Дядя пару минут подумал, молча отхлебнул из кружки, потом сообразил, что к чему, и разорался опять:
— Иловайский, не доводи до греха! Я ить те не токма дядька, но и полковой командир. По-свойски не обижу, а по уставу мигом в солдаты лоб забрею. А ну марш седлать коня и пулей к генералу Чернышеву — получишь от него карту да какой-то пакет запечатанный — и сразу назад! Коли узнаю, что в кабаке задержался, так… Хотя-а чего уж… Лучше б ты по кабакам бегал, а книжонки твои французские до добра не доведут! Как в глаза станичникам смотреть будешь, ежели с похода скорого без единого креста на груди заявишься? Срамота! Чего девкам-то показывать станешь?
— Ну-у, видимо, то, что их интересует…
Дядя ещё раз поперхнулся кофе и, отдышавшись, рявкнул:
— Исполняй приказ, хорунжий!
— Слушаюсь, ваше превосходительство! — Я ловко щёлкнул короткими шпорами, развернулся, дошёл до двери, слегка замялся на пороге…
— Чего подсказать? — не удержался генерал.
— Корень квадратный из шестнадцати? — невинно кивнул я.
Дядюшка пошёл пятнами, а кофе не в то горло…
— Во-о-он!
Полностью удовлетворённый своей маленькой победой, я выскочил во двор, на ходу бросив денщику, чтоб готовил коней. Наш полк в то время квартировал в селе Калач, дяде, разумеется, досталась лучшая хата, ну и я при нём, пусть в сенях, но грех жаловаться. Казаки неспешно, без суеты занимались бытовыми делами: купали лошадей на пологом берегу, кашевары разводили огни, молодёжь пела залихватские песни о загранице и геройских деяниях под Лейпцигом и Парижем…
Я улыбнулся солнышку, поправил папаху позабекренистее, а верный Прохор уже подводил двух оседланных скакунов. И как он только всё успевает?
— Поедем, что ль, ваше благородие…
— А куда спешить-то?
— Дык его сиятельство гневаться будут, — хмыкнул он. — При всех орать, вашу мать поминать да ногами сучить, как на сковороде шкварчить!
— Поэт ты у меня, Прохор, — со вздохом признал я. — Настоящий поэт, самородок из народа, уважаю! Но только на этой кобыле я не поеду…
— Да отчего ж так?
— Она меня позавчера укусила! Причём сзади по-подлому подкралась, тяпнула — и дёру… А мне до сих пор сидеть больно. Показать?
— Нет, — решительно отказался денщик.
— Тогда веди её обратно, а мне дядюшкиного араба оседлай.
— Смилуйтесь, ваше благородие, да можно ли?! Ить гнеральский конь — глаза как огонь, землицы не пашет, не ходит, а пляшет, на нём всякий конник и чёрта догонит!

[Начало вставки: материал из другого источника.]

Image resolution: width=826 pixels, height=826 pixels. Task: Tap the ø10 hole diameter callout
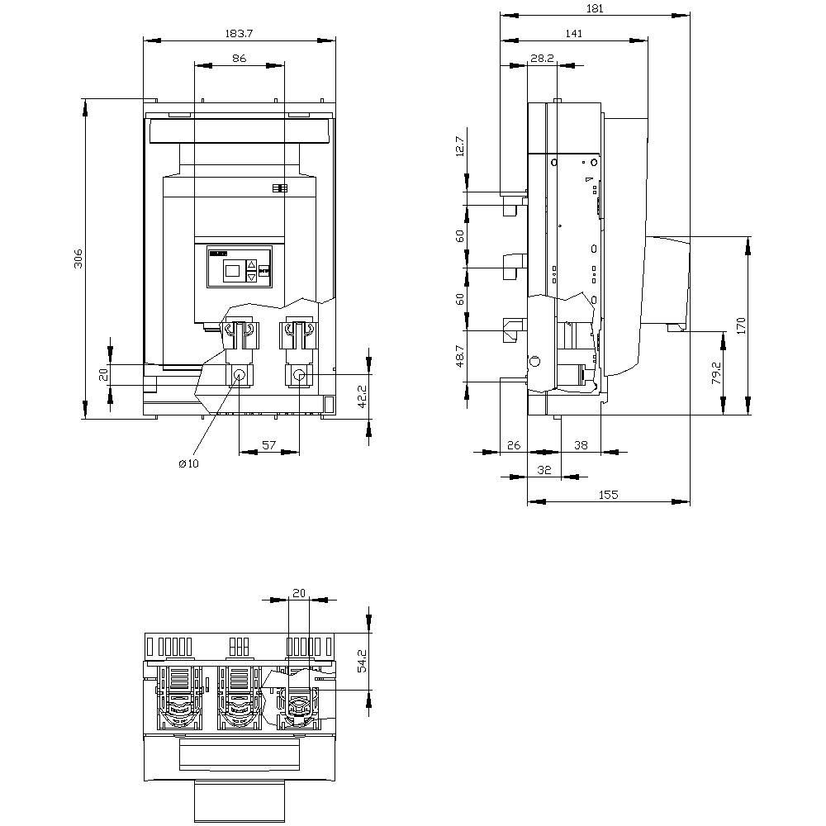point(188,463)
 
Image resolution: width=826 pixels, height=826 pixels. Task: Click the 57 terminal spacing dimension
point(268,444)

— Вот именно. — Я наставительно поднял вверх указательный палец. — Дядюшка отдыхает, ему араб ни к чему, а меня генерал Чернышев уже ждёт с распростёртыми объятиями. Давай, давай…
— И всё ж таки…
— Прохор! Будь по-твоему, попробуем рассуждать логически. Мой дядя Василий Дмитриевич человек пожилой, усталый, ему больше отдыхать надо. А конь у него молодой, резвый, ему надо больше двигаться. Если я поеду на этой сволочной кобыле и она опять меня тяпнет и я предстану перед дядиным другом мрачный, злой, почёсывающийся, с прокушенными штанами, — то что он подумает о неуставных взаимоотношениях в нашем полку? А коли он напишет куда следует, да и нашлёт на нас ревизию?! Ну мало ли, вдруг ещё кого покусали, а человек и признаться стесняется… Или что у нас лошади до того голодные, что и казачьими шароварами не брезгуют? Так и до самого государя дойдёт! Дядю в отставку, офицеров под арест, весь полк в расформирование…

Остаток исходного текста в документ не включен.